Management highlights these Concourse stores as being more flexible in lease terms, e.g. 3-year maximum lease terms with lower rents, and costing one-half or less than a traditional store opening, yet achieving >50% of the sales volume in pilot locations. The idea of all these smaller store formats doesn’t thrill me, but it is also not a bad option if they achieve management’s targets. Additionally, as they let leases of traditional stores with the mall lapse and convert some to the smaller Concourse format, this should free up significant working capital in inventory creating a one-time FCF windfall. Days of Inventory outstanding has been rising and has a lot of room to come down.
Currently 2017 guidance is to open 20-25 new stores, with 15 in the new Concourse format, remodel 20-25 stores in the Discovery Store format, close 5-10, and extend 55-65 leases. All in they guide to end 2017 with 360 co-owned stores. I would push them to open fewer stores, especially any traditional format stores within enclosed malls, and let a lot more of the leases roll-off without extending. The good news is that 50% of the North American stores have leases expiring within the next three years, leaving them a lot of optionality on continuing the turnaround with the ability to pruning the worst stores and have net store shrinkage. In my opinion they should aggressively be closing any marginal stores that are trending in the wrong direction.
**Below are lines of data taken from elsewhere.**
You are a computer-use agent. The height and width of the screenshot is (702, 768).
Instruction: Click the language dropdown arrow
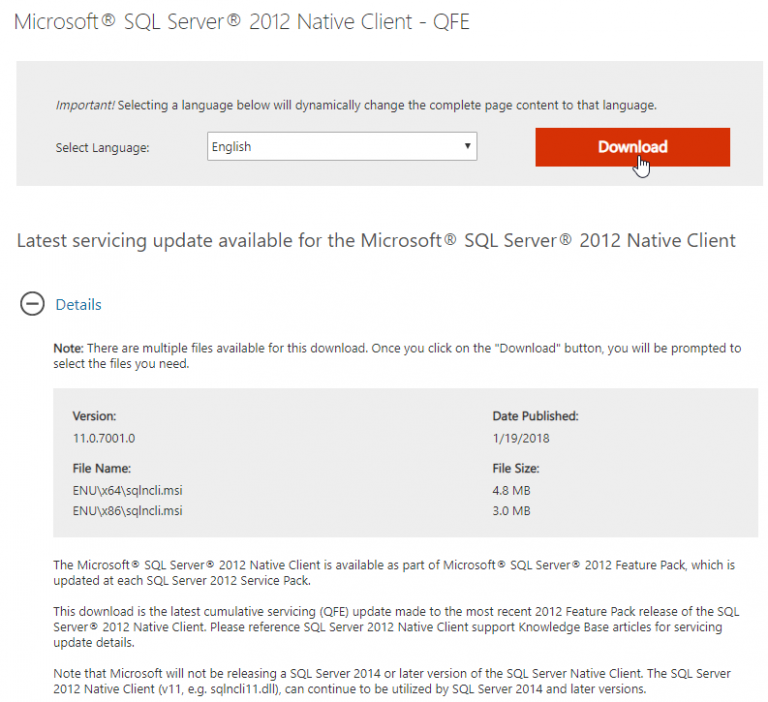point(467,147)
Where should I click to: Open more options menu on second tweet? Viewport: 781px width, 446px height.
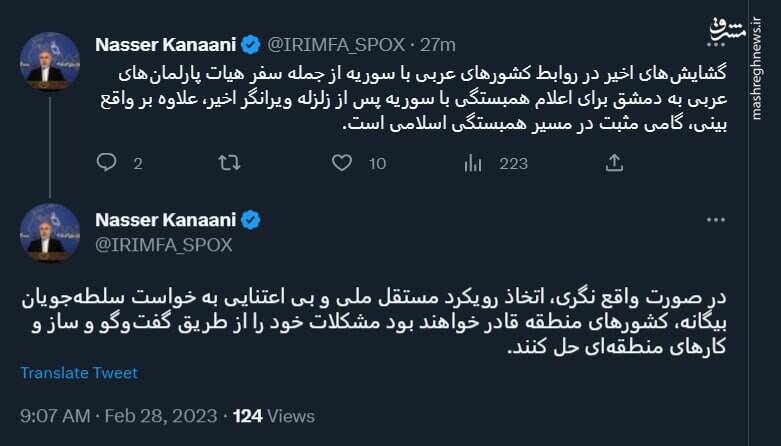tap(715, 220)
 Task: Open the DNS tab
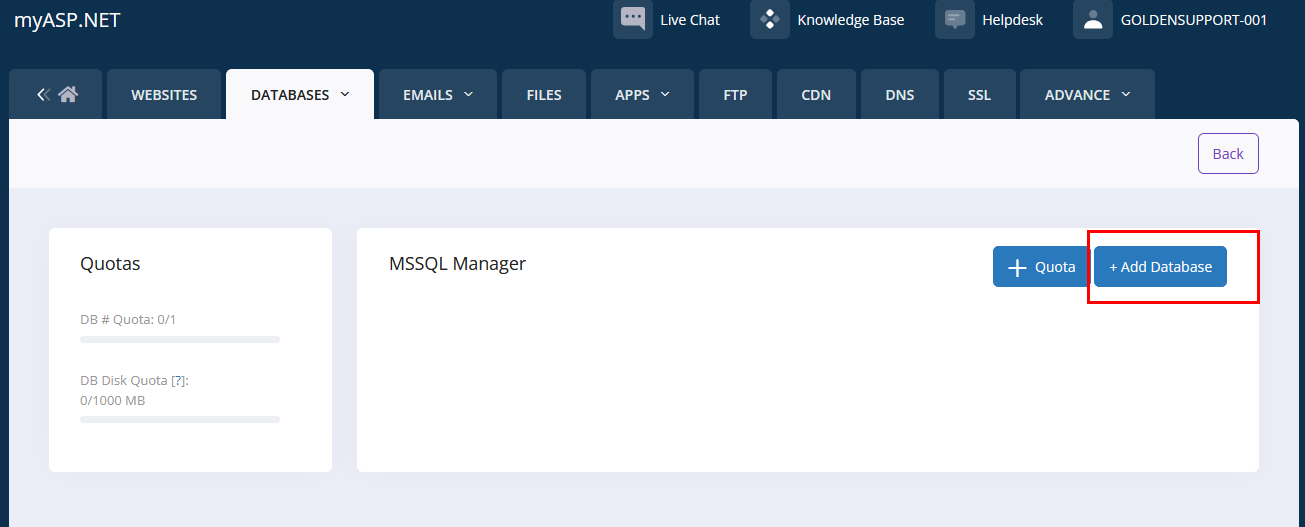click(x=899, y=95)
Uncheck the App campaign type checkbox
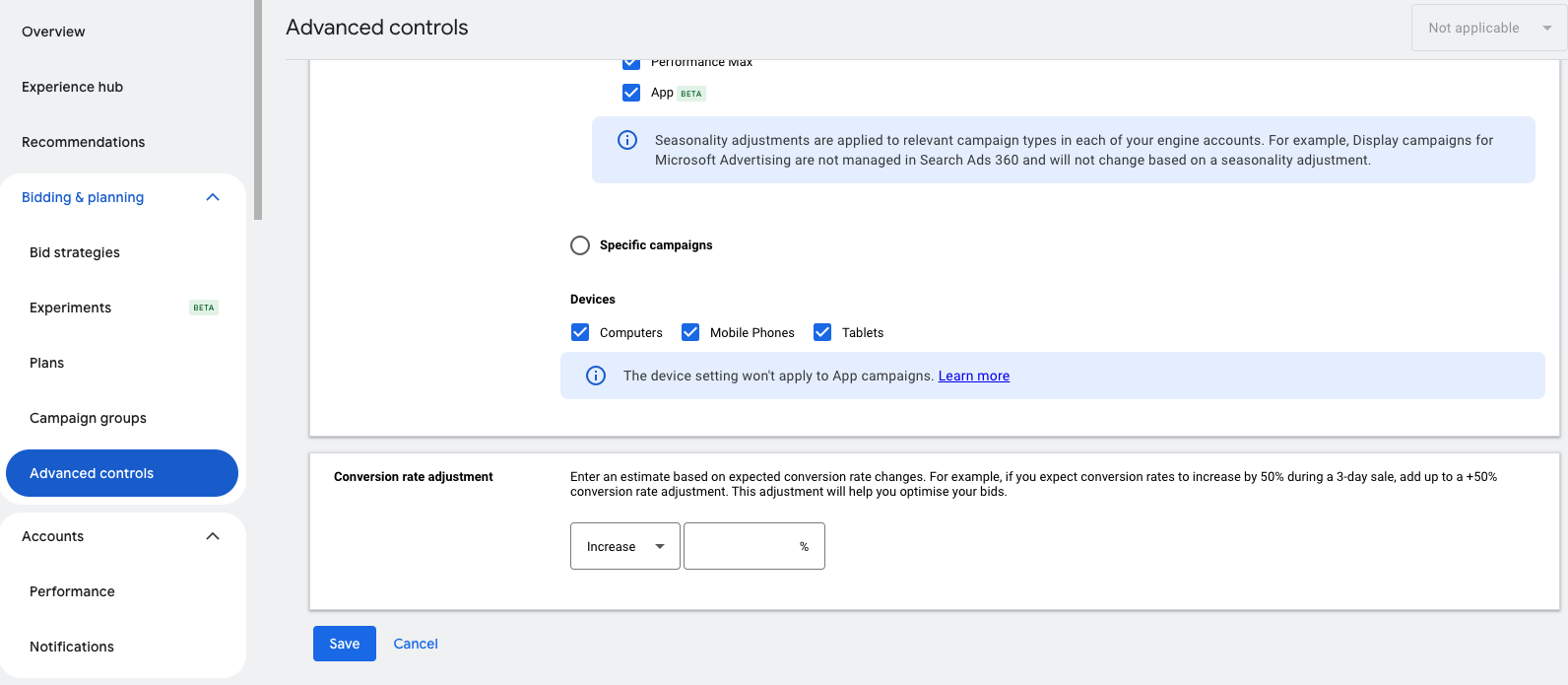The height and width of the screenshot is (685, 1568). (631, 93)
Here is a table of annual capital expenditures:
They are in a period of heavy cap-ex. Some of it is admittedly defensive in nature (some Discovery store format remodeling to prevent further comp collapse), but the large majority is pure growth cap-ex from opening new stores and spending on IT to boost eCommerce capability, some of which is more one-time in nature. Capex guide for 2017 is $20-25 million (75% for new stores and store remodels, and 25% for IT infrastructure). I think they will eventually come out below the low end of this guidance due to shareholder pressure. Excluding 2015 and 2016 when they opened 35 and 32 stores, average cap-ex from 2010-2014 was just $14.7 million, despite still opening an average of 21 stores per year those five years. If they opened zero new stores I believe cap-ex could easily be less than $10 million on maintenance cap-ex (e.g. 2009, still opened 11 stores and spent just $8mm). Operating cash flow average from 2010-2015 is $23.14 million. Again though to reiterate the gross margins are much higher now than in 2009/2010/2011, so the annually operating cash flow from the more recent years may be more representative of current steady-state.